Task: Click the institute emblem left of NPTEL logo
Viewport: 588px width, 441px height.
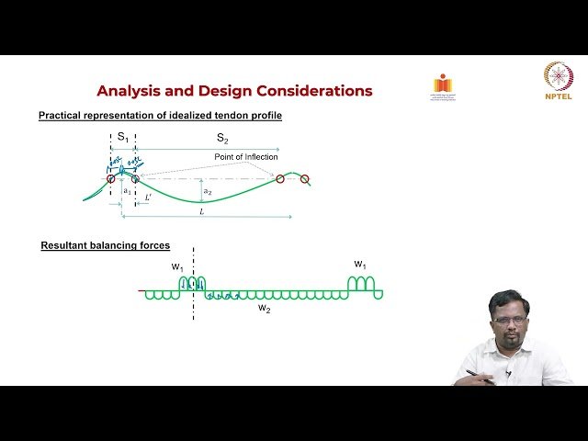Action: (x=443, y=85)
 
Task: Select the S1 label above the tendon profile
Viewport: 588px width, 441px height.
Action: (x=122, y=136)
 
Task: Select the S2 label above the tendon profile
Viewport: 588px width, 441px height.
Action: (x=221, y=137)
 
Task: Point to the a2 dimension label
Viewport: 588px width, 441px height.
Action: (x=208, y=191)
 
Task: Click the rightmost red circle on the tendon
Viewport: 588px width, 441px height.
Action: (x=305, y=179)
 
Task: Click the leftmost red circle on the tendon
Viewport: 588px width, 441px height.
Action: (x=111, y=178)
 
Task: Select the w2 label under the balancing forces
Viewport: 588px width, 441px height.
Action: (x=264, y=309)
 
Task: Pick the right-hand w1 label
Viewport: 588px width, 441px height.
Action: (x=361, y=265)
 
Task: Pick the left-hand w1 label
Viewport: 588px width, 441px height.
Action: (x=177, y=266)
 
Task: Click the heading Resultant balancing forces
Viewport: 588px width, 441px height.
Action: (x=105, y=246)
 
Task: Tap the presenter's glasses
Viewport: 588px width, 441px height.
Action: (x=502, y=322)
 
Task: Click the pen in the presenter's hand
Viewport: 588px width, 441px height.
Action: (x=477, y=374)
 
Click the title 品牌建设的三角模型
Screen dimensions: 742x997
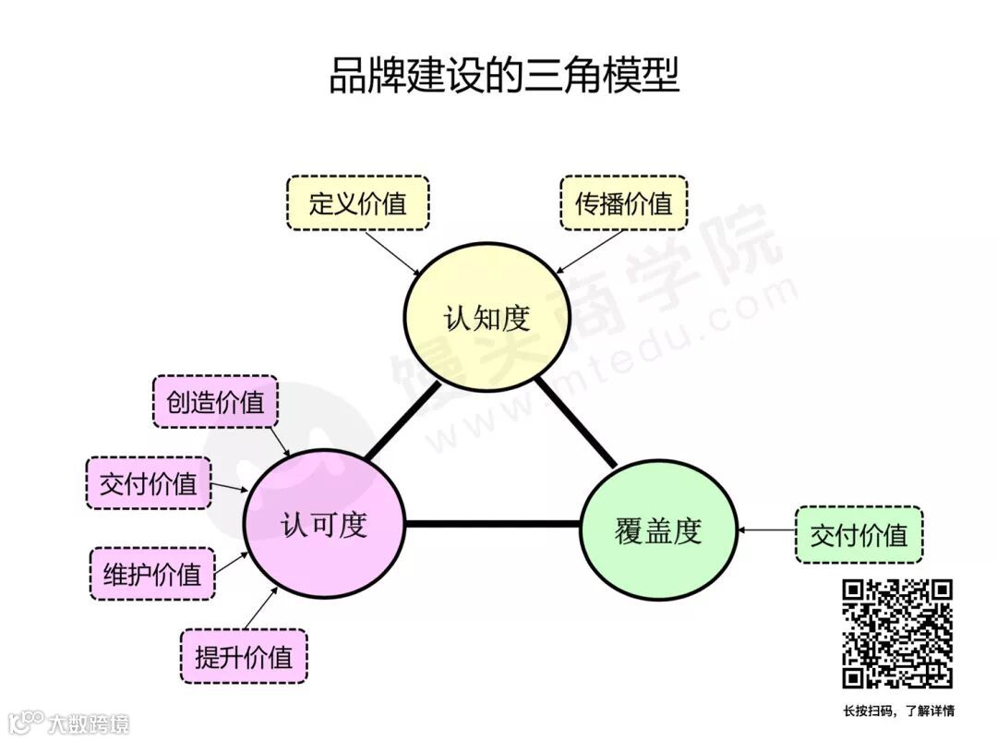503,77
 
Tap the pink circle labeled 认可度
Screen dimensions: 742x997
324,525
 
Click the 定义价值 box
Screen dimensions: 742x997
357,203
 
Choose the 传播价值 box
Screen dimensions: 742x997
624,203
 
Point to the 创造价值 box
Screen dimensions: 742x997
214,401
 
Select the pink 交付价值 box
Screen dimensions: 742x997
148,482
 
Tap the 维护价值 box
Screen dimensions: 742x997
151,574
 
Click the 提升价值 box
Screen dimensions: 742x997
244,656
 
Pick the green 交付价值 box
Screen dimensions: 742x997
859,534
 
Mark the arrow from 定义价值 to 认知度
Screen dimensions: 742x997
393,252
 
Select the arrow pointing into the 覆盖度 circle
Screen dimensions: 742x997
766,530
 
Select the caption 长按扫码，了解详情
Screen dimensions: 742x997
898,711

——

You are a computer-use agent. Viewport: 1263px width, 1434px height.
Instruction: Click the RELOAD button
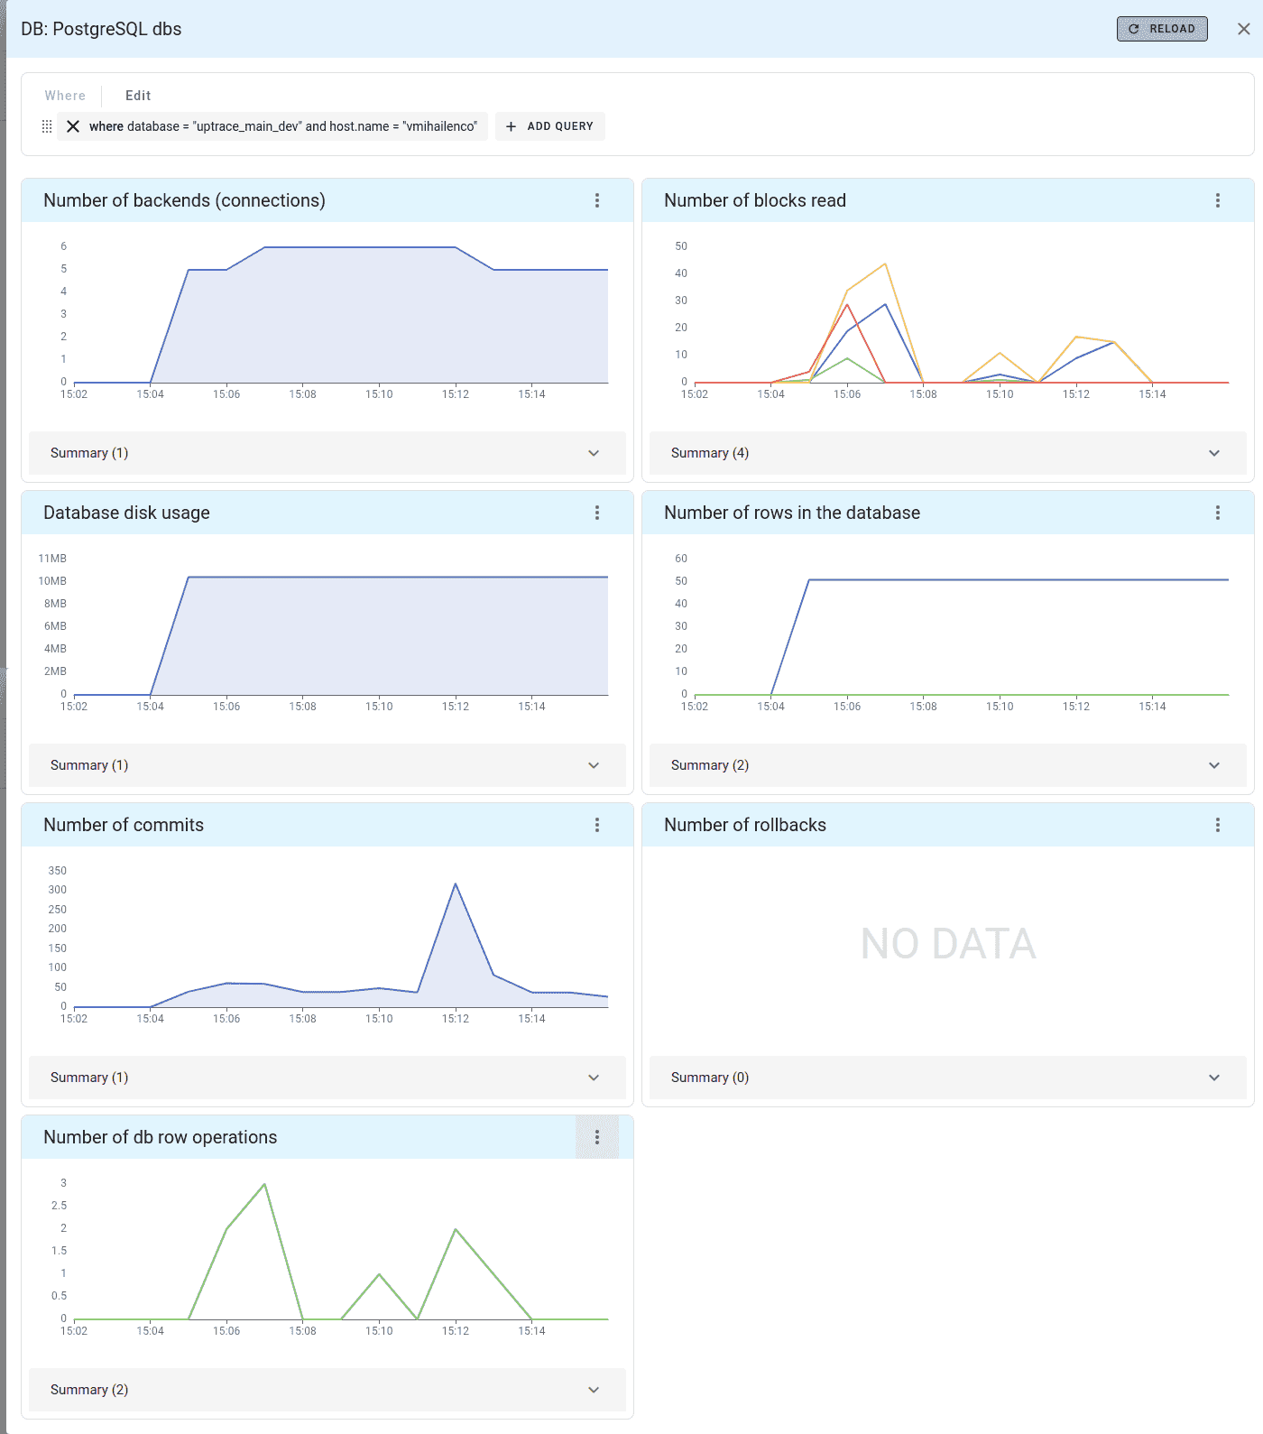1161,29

——

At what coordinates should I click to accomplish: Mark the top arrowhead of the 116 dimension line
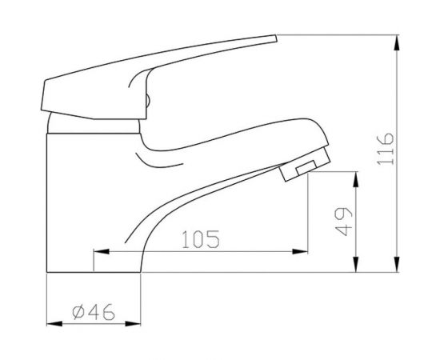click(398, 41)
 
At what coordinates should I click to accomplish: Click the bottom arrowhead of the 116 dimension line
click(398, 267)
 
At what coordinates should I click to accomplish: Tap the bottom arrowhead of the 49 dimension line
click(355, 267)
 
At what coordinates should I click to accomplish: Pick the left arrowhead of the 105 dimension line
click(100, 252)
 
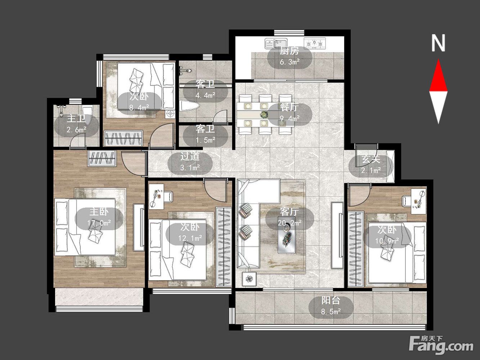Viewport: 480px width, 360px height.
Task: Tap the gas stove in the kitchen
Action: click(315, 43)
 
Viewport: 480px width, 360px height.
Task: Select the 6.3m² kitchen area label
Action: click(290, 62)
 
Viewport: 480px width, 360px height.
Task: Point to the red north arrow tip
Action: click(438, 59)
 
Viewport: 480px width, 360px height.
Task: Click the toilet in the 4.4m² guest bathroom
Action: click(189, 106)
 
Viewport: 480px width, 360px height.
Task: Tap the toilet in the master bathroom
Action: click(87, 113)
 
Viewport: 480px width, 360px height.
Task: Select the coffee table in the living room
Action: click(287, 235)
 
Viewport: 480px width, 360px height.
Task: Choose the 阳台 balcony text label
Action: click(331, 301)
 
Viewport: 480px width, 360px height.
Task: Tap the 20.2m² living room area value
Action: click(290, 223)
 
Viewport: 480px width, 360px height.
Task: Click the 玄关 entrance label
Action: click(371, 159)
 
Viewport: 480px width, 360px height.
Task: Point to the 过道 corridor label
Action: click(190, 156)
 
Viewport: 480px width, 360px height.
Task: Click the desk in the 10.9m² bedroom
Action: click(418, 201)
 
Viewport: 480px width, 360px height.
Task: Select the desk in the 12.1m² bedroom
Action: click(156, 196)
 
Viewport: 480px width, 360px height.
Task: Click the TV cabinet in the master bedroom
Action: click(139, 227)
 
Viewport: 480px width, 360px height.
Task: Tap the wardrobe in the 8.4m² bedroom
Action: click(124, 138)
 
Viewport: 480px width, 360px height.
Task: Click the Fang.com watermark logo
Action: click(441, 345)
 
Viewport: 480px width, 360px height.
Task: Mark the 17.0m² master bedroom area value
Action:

——

Which lines in the listing above contain the string "kitchen"? Gather them all, and count a line only if the case matches.

Task: Tap the gas stove in the kitchen
Task: Select the 6.3m² kitchen area label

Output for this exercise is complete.